Nesse cenário, o estado perderia até 25% da área agricultável na segunda metade do século. Os produtores, então, procurariam alternativas melhor adaptáveis ao ambiente mais quente e menos chuvoso, como cana de açúcar, café e mandioca. O Rio Grande tem hoje apenas 30,7 mil hectares de área plantada com cana-de-açúcar, principalmente no Litoral Norte, mas já com crescimento no oeste gaúcho.
O estudo é controverso entre produtores. Na avaliação do presidente da Comissão de Grãos da Federação da Agricultura do Estado (Farsul), Jorge Rodrigues, o ganho de tecnologia deve garantir a manutenção da produtividade nas lavouras mesmo com um eventual aumento de temperatura.
- A tecnologia tem avançado rapidamente e contornado mudanças ambientais, tanto para frio quanto para calor. Hoje, já se planta trigo, uma cultura para clima ameno, no calorão do Centro-Oeste - reforça Rodrigues.

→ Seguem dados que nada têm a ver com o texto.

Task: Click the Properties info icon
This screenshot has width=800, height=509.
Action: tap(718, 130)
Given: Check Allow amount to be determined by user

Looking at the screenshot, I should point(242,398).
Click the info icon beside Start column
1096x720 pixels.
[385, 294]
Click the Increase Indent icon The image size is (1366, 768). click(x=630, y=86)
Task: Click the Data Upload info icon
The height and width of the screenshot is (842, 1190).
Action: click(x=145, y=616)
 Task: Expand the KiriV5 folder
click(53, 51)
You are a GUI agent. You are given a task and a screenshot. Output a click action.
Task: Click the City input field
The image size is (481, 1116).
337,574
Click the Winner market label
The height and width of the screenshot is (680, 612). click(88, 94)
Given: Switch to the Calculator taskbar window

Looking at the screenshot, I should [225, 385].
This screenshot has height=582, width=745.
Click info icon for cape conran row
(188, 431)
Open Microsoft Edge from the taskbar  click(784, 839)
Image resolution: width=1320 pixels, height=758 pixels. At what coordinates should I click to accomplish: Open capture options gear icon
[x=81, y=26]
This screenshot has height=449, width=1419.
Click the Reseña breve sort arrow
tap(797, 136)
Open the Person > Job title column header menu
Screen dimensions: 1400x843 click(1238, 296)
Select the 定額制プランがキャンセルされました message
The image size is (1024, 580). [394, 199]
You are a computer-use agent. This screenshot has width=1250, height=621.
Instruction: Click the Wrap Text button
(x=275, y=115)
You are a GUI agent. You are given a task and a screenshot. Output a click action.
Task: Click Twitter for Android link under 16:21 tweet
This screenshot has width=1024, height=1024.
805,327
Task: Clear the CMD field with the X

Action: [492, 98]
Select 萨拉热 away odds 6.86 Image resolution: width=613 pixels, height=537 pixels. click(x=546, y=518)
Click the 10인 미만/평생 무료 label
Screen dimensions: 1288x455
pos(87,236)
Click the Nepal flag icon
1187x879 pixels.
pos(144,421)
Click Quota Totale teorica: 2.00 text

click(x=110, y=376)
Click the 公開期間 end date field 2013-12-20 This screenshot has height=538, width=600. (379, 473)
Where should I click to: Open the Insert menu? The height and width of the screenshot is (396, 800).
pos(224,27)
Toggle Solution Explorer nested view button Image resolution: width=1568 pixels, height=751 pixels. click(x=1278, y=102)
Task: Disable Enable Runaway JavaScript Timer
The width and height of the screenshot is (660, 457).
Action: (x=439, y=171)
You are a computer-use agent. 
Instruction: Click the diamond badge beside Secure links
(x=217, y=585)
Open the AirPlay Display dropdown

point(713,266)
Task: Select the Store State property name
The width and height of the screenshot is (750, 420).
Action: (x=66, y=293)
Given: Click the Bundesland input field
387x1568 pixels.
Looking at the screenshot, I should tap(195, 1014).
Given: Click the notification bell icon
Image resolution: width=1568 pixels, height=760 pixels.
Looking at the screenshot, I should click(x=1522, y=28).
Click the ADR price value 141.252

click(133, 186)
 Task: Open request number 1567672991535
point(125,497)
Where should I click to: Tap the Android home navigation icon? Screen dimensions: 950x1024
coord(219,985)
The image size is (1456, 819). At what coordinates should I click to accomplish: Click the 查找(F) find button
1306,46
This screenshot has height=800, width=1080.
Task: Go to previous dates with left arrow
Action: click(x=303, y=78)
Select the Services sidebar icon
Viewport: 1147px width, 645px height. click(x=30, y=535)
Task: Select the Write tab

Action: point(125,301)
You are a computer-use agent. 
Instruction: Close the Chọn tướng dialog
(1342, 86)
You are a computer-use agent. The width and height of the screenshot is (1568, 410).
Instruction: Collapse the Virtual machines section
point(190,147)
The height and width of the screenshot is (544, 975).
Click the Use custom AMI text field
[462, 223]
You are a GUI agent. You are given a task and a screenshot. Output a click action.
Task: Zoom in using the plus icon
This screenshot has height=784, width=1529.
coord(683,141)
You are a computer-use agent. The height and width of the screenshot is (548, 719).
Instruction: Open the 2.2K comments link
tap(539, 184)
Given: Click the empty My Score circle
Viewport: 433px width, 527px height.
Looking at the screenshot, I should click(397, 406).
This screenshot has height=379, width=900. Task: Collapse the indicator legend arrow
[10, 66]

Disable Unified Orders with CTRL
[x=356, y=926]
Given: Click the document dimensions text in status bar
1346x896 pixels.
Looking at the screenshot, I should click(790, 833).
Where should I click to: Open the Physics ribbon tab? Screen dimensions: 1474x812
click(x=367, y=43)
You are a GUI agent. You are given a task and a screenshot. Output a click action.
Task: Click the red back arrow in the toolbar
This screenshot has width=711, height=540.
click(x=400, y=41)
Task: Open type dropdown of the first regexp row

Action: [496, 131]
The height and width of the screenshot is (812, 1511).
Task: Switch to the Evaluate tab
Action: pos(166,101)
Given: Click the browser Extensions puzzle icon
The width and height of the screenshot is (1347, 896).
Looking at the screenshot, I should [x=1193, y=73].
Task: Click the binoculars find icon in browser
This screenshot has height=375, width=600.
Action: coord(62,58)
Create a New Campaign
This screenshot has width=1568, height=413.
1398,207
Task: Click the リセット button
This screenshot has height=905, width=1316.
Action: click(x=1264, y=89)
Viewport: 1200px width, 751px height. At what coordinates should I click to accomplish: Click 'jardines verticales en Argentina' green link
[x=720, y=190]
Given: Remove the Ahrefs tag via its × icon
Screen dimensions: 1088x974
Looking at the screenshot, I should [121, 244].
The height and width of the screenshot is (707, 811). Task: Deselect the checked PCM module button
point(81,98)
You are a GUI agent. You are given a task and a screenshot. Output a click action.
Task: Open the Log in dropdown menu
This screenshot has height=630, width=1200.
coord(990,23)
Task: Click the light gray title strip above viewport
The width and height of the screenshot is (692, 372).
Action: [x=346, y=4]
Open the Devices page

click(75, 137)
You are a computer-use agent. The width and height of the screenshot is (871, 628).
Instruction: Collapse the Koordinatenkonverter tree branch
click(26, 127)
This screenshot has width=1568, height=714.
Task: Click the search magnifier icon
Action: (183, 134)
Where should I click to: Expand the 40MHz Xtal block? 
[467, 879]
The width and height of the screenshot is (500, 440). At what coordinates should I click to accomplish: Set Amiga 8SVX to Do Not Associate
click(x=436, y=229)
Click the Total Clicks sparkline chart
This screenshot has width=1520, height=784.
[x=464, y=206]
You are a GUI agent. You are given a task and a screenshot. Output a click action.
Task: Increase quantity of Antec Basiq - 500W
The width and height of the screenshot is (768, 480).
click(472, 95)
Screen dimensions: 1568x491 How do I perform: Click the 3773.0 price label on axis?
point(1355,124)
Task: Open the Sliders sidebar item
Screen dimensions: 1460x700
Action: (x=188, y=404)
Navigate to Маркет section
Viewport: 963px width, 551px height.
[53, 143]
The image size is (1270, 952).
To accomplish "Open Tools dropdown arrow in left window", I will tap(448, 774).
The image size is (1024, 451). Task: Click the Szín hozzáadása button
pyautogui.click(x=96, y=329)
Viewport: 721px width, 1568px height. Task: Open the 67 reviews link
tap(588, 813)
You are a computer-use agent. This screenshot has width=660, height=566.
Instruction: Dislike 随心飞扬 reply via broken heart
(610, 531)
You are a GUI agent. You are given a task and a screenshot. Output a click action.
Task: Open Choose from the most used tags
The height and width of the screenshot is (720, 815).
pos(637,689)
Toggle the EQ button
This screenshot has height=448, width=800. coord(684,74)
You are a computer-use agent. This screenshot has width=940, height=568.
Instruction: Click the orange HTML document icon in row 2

O aquecimento global ainda não tira o sono dos agricultores gaúchos. Juarez Durigon de Lemos, 54 anos, avalia que há muito barulho e poucos fatos sobre um aumento gradual da temperatura. Nos 950 hectares da propriedade da família, em Cruz Alta, Lemos planta soja, milho e trigo. Para reduzir gastos, passou a trabalhar com agricultura de precisão, o que também é uma forma de preservar a natureza, pois utiliza menos defensivos e fertilizantes, argumenta:
- A preocupação é melhorar a produção e garantir a rentabilidade, não acho que o Rio Grande do Sul deixará de produzir grãos.
Maior dificuldade deve ser com alimentos fora da estação
Os preços dos alimentos não devem ser diretamente afetados pela redução do cultivo no Rio Grande do Sul, mas podem ser influenciados pela mudança na escala mundial de plantio.
- Se a produção de alimentos cair em todos os países até 2070, haverá importante impacto no preço. Esse movimento só poderá ser revertido se houver uma nova "revolução verde", ou seja, o surgimento de novas tecnologias que aumentem a produtividade - analisa Moraes, da PUCRS.
Para o consumidor gaúcho, o principal impacto seria a dificuldade de encontrar alimentos fora da estação habitual. Ao reduzir as colheitas, os principais produtores tendem a priorizar o abastecimento do mercado interno antes de vender para outros Estados ou países. Tome-se o exemplo do tomate. Mesmo que o Rio Grande do Sul não produza o fruto de maio a novembro, os gaúchos não dão falta do item nas feiras e nos supermercados gaúchos. O tomate vem em quantidade suficiente de São Paulo, ainda que a preço mais alto.
- Atualmente, o consumidor não sente a sazonalidade na oferta. Mais adiante, o quadro pode mudar - afirma Moraes.
A boa notícia é que a variedade de produção do Rio Grande do Sul ainda é relativamente ampla em relação a outros Estados, o que favorece a substituição de alimentos.
Evidentemente, a fúria do aquecimento global não se restringirá aos pampas. O relatório do IPCC divulgado neste ano alerta para o fato de que as mudanças na agricultura mundial ocorreriam em 20 ou 30 anos, quando a temperatura global poderá subir até 2ºC. Outro estudo, da Universidade de Leeds, na Inglaterra, prevê reversão na curva ascendente de produção de alimentos na segunda metade do século. A pesquisa, publicada no início do ano na revista científica Nature Climate Change, indica que as estiagens tendem a crescer 25% no mundo neste período.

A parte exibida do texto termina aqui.